|
The Prediction Registry describes events and specifies analytical
parameters to document the details of the prediction. However, since
most events are processed in the same way, the term "standard analysis"
(#1 below) is used.
This refers to a definite set of steps that are presented in
the procedures section, to avoid repetition for each item in the
registry. For a small subset (about 5 to 10 % depending on the criteria
for the standardization) some other analysis recipe is used. In these
cases, sufficient detail is usually given in place. Most of these "other"
analyses are what we call "device variance analyses" and the algorithmic
recipe for these can also be given in a separate, general description
(#3 below),
to which we can refer in the event descriptions. Here, with some
contextual discussion, are the major recipies.

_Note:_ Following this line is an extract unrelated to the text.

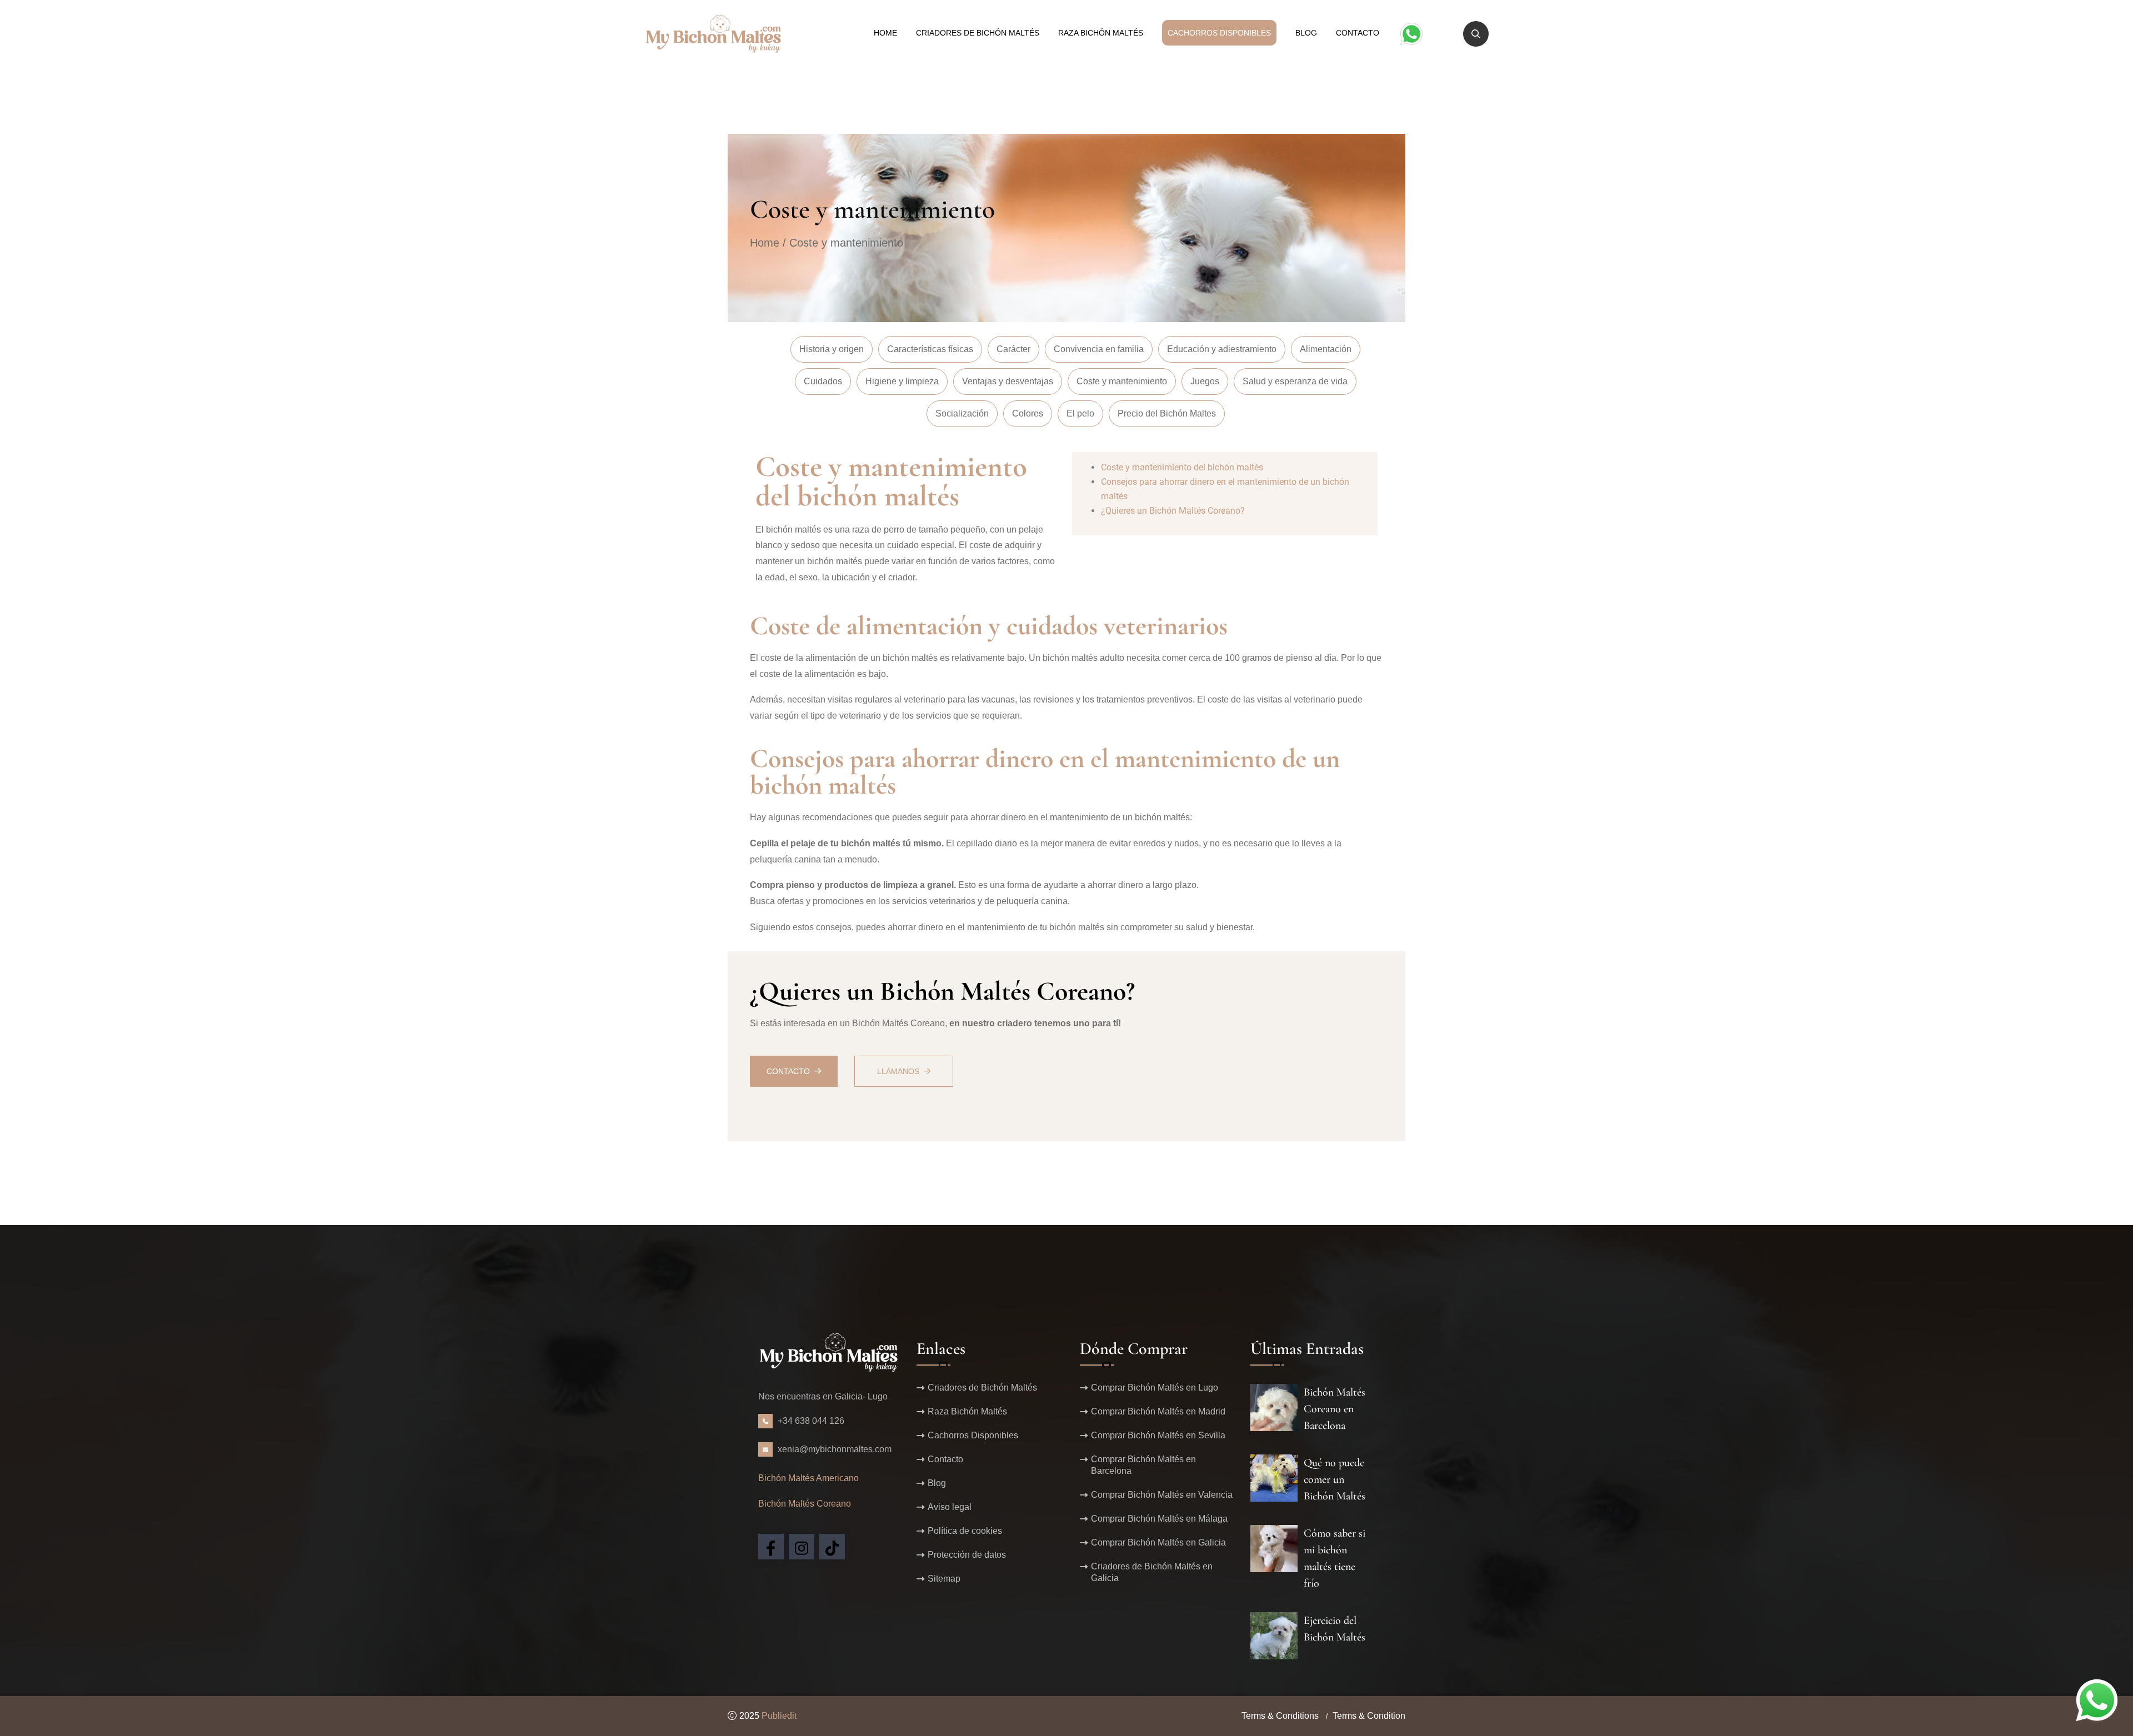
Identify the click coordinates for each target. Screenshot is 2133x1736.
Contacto (1357, 32)
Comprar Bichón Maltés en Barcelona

As of this writing in late August, 2002, we are considering whether we
should change from the correlated meanshift (standard) analysis to the
device variance for the default procedure. There are good arguments for
doing so, including that it may be more sensitive. In any case, we
intend to apply both algorithms to all events where this is feasible,
in order to learn more about the question. For an interim period, we
will use the composite probability of the two measures as the formal
output probability. This will, in effect give an average outcome.
beginning in mid-2002, Peter Bancel posed the question,
"Without any a priori's, how
many different "recipes" are in the prediction registry and how do results
look in subgroups?
"By 'recipe' I simply mean a precise procedure that will get me from the
raw data to a stated formal GCP df and Chisquare for each event. I want to
count how many of these recipes there are and count how many predictions
go with each recipe. And eventually ask if effect size changes with
group."
We begin to answer these questions here, by describing the analysis
algorithms. This is work in progress.
Recipe #1: The "Standard Analysis"
-
1. Specify a period(s) of time
-
2. Get the raw trial counts for all the N regs for this time. If more
than one time period is specified, concatenate for each reg.
-
3. Convert the N reg data sets to z-scores using mean = 100 and var =
50.
-
4. Calc a Z for each second as Z = Sum[z]/Sqrt[N]. (Stouffer Z)
-
5. Sum Z^2 over all seconds. Note: df = number of seconds.
-
6. Calc an equivalent chi^2 on 600df ( p-values are identical)
-
7. The resulting chi^2 and df=600 can be used to give a composite
result for different predictions.
If there is a need to modify this recipe for a given prediction,
then it's a new recipe and the prediction goes into a new group.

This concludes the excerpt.